Problem to solve =>
Report each line of the material below that contains the word "Women", treating uppercase and lowercase as different.

Stored records =>

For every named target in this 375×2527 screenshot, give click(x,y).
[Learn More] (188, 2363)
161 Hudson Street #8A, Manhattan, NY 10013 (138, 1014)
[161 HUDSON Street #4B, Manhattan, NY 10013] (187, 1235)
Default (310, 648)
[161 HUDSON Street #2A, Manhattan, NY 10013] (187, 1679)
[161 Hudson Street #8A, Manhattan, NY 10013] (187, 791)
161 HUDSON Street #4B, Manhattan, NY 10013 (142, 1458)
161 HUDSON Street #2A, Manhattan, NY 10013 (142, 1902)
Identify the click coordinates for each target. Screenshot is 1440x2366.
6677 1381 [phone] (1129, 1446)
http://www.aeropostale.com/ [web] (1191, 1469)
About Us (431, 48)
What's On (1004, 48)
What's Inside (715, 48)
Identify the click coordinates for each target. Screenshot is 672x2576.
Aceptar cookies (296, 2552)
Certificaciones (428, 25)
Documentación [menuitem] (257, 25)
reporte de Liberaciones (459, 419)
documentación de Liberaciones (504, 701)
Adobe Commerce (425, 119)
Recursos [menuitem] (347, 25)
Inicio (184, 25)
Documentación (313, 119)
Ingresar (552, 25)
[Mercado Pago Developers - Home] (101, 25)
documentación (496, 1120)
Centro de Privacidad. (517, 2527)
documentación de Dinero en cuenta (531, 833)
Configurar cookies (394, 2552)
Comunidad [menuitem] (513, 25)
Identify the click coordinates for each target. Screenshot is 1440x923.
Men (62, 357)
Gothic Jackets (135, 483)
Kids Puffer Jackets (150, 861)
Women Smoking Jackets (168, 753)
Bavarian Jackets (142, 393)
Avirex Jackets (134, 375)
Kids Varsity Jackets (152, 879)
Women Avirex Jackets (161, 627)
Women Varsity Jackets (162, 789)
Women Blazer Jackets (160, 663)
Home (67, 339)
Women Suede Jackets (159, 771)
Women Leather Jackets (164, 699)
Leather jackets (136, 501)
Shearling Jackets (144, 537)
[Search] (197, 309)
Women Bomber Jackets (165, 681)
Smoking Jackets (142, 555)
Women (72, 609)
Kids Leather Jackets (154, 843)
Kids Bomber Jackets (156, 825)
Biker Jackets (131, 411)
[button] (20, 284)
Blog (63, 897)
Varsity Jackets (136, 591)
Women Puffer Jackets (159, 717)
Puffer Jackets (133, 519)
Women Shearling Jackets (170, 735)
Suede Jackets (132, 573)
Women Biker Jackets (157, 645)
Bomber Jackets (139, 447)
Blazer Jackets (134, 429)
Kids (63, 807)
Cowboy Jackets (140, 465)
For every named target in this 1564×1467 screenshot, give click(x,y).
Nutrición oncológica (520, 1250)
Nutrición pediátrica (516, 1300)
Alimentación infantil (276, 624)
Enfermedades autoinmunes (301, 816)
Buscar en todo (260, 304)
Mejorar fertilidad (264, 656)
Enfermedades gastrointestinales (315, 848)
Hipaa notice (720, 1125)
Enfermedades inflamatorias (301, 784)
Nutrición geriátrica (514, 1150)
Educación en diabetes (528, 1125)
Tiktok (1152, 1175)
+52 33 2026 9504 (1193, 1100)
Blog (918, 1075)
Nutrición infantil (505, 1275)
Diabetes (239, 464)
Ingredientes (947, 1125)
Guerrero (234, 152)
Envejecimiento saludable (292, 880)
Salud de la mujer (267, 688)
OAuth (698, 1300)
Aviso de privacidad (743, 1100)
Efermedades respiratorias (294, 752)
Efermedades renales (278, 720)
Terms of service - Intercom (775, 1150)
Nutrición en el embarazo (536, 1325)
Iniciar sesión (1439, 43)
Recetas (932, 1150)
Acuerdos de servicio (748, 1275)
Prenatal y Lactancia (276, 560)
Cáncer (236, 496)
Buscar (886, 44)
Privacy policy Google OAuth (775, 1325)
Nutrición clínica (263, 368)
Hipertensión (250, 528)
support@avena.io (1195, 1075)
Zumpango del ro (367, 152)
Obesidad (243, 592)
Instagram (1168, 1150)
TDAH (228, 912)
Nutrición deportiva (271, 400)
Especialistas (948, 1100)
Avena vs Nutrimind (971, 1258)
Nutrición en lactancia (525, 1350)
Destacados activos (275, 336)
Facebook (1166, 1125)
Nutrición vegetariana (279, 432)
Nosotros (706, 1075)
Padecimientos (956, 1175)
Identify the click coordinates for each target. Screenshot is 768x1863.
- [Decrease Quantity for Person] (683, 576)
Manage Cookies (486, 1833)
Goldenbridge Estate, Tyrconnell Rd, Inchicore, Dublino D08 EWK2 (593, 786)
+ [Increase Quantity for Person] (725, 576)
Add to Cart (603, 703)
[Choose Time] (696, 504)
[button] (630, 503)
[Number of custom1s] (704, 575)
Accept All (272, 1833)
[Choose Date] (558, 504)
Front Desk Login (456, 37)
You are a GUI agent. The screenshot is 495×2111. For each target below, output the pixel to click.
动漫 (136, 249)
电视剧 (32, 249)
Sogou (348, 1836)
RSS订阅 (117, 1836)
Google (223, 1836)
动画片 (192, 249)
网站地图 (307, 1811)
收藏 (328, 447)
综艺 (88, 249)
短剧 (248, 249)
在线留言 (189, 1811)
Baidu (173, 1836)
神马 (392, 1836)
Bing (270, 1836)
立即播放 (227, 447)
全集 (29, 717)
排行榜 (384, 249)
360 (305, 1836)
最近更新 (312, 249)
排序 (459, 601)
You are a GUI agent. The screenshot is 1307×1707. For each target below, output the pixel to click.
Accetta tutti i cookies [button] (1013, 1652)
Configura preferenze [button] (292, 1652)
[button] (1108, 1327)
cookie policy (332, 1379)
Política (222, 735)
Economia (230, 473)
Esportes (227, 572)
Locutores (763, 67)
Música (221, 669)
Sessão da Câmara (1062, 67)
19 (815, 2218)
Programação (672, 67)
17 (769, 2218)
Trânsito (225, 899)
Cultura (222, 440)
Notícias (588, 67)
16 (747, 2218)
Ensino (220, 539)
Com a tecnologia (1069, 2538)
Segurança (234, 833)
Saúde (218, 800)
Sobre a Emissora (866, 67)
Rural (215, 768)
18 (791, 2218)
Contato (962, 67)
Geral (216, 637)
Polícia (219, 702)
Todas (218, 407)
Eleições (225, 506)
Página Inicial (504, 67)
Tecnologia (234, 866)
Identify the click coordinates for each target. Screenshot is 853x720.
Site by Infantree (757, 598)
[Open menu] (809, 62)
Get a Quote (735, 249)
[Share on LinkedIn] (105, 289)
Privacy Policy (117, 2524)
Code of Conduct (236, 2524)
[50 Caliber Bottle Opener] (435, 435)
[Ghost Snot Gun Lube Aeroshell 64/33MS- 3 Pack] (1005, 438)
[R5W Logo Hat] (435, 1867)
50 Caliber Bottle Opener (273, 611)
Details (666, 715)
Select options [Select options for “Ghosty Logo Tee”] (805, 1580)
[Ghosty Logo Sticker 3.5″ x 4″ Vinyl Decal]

Response to the task =>
Women Smoking Jackets (168, 753)
Women Avirex Jackets (161, 627)
Women Varsity Jackets (162, 789)
Women Blazer Jackets (160, 663)
Women Suede Jackets (159, 771)
Women Leather Jackets (164, 699)
Women Bomber Jackets (165, 681)
Women (72, 609)
Women Puffer Jackets (159, 717)
Women Shearling Jackets (170, 735)
Women Biker Jackets (157, 645)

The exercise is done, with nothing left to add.